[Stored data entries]
[Start of section]
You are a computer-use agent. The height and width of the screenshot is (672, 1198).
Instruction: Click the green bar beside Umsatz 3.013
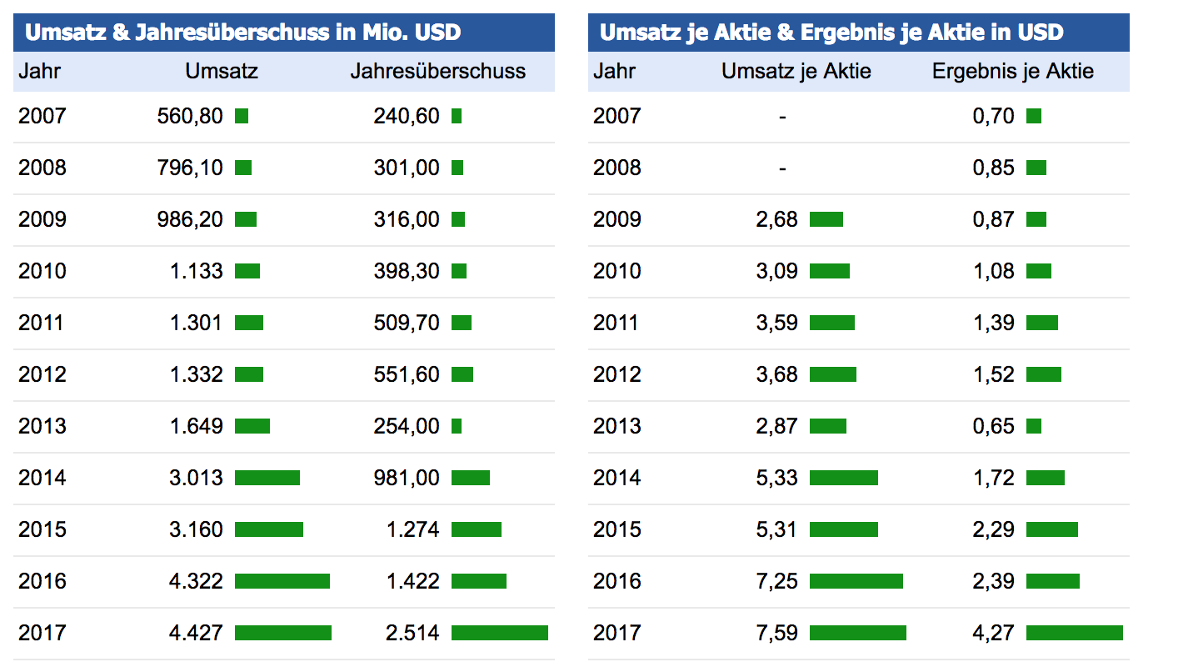tap(267, 478)
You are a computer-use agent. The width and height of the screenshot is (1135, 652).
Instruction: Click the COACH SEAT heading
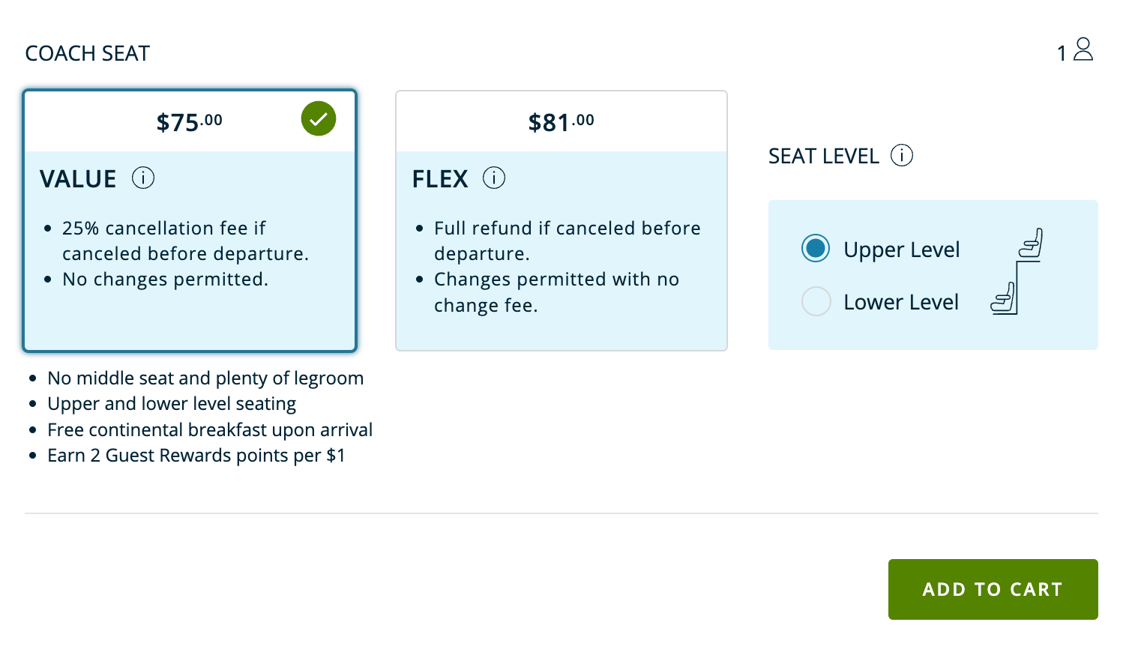click(87, 52)
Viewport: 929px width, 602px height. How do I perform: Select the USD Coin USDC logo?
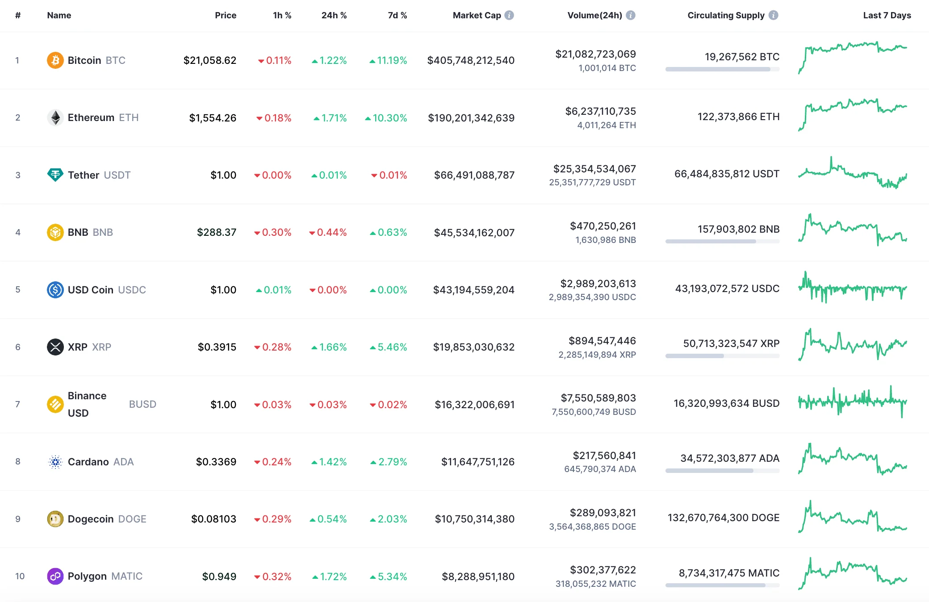pos(55,289)
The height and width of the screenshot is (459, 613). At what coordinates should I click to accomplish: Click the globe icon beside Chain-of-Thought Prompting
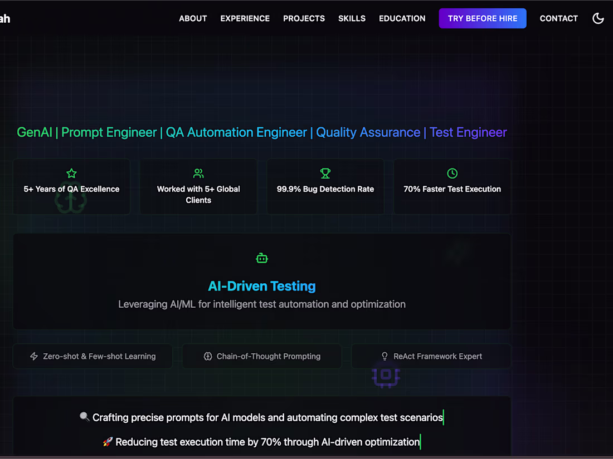[x=208, y=356]
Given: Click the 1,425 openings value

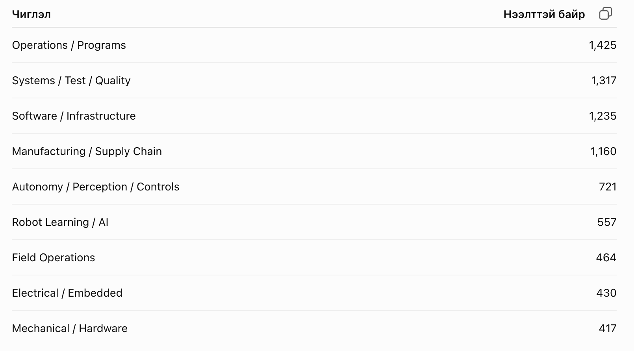Looking at the screenshot, I should [602, 45].
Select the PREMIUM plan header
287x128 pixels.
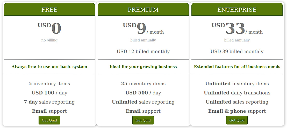click(143, 10)
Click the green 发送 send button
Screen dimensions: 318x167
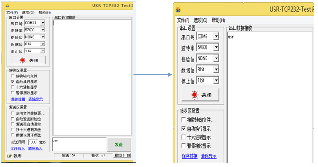(119, 144)
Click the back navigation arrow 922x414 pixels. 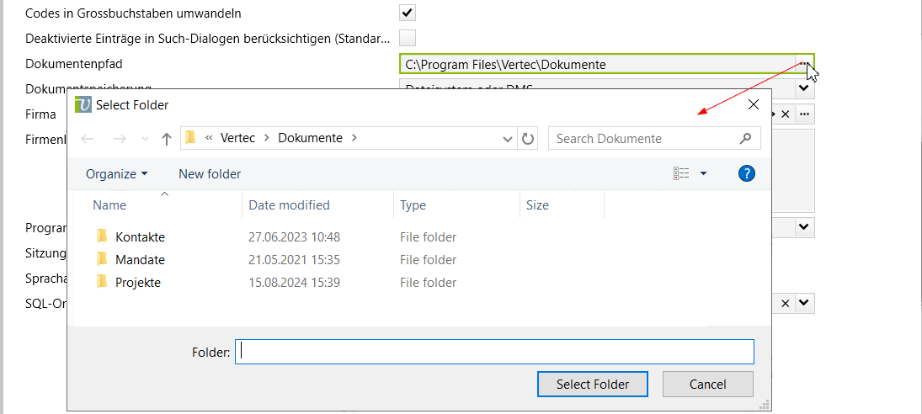pyautogui.click(x=88, y=139)
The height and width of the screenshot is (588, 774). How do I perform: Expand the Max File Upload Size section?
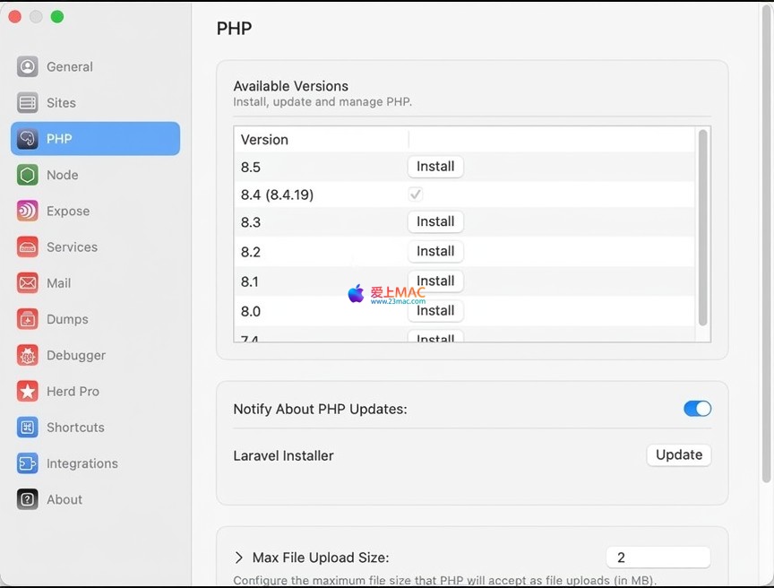coord(239,558)
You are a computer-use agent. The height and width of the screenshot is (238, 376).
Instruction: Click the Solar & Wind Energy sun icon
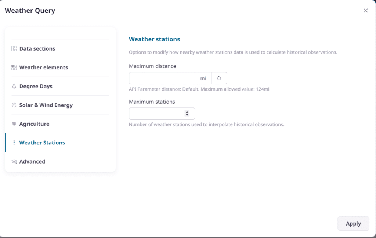13,105
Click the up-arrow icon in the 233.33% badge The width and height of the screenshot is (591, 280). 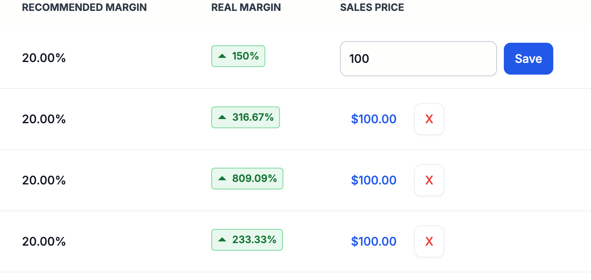pos(222,240)
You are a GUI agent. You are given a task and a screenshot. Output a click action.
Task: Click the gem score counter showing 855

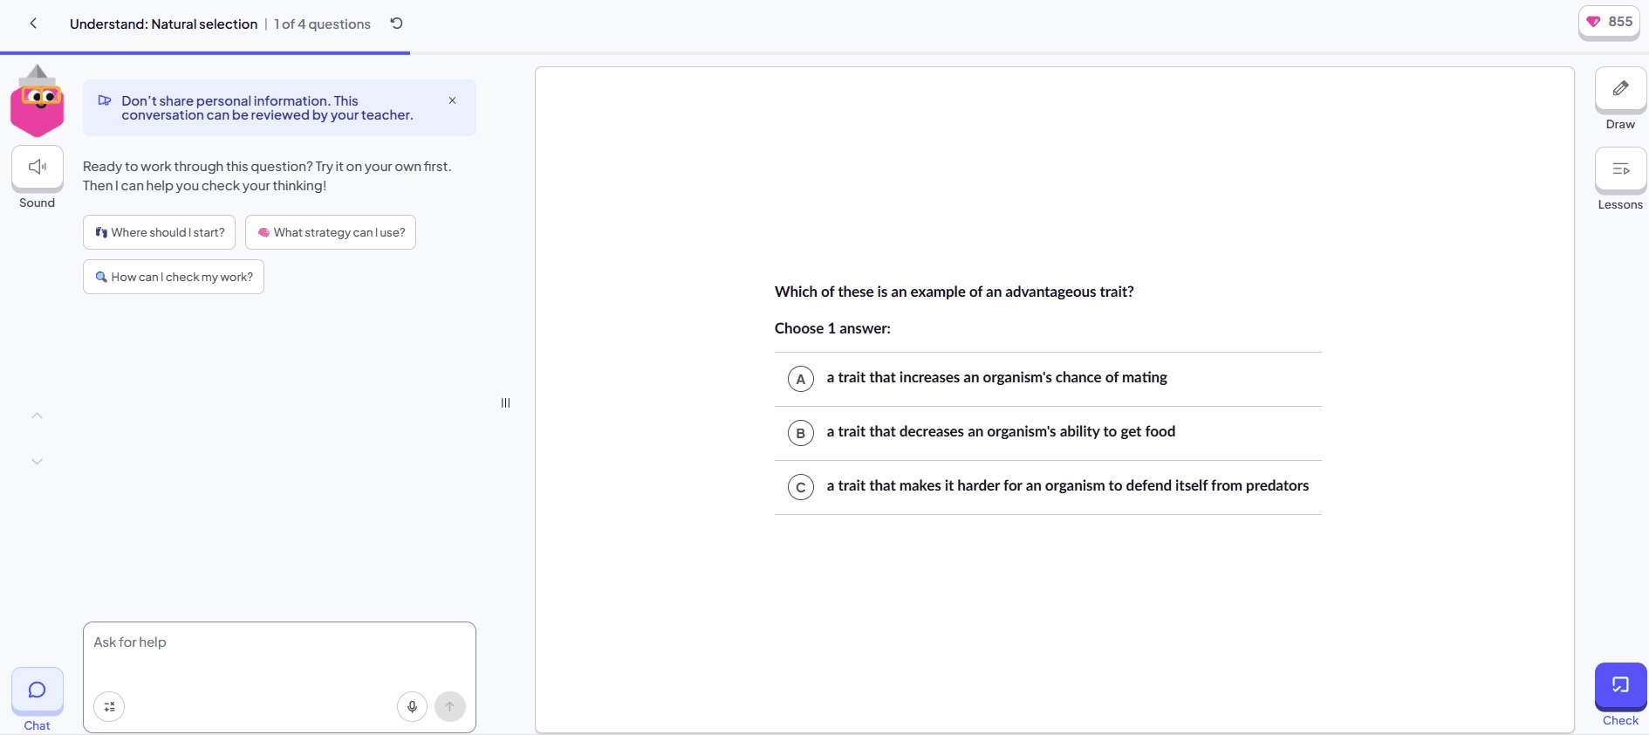[x=1610, y=22]
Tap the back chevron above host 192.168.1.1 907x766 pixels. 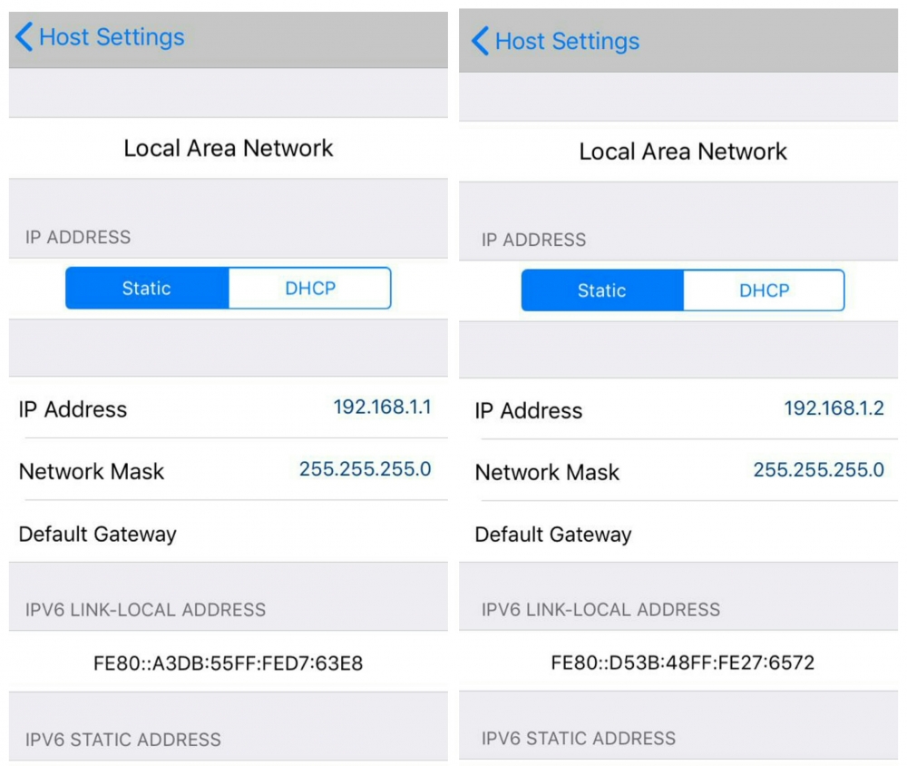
[End of section]
§ **Try it**
Answer with one number only: how many lines of the entries above include the word "computer"?

§ **Answer to the exercise**
3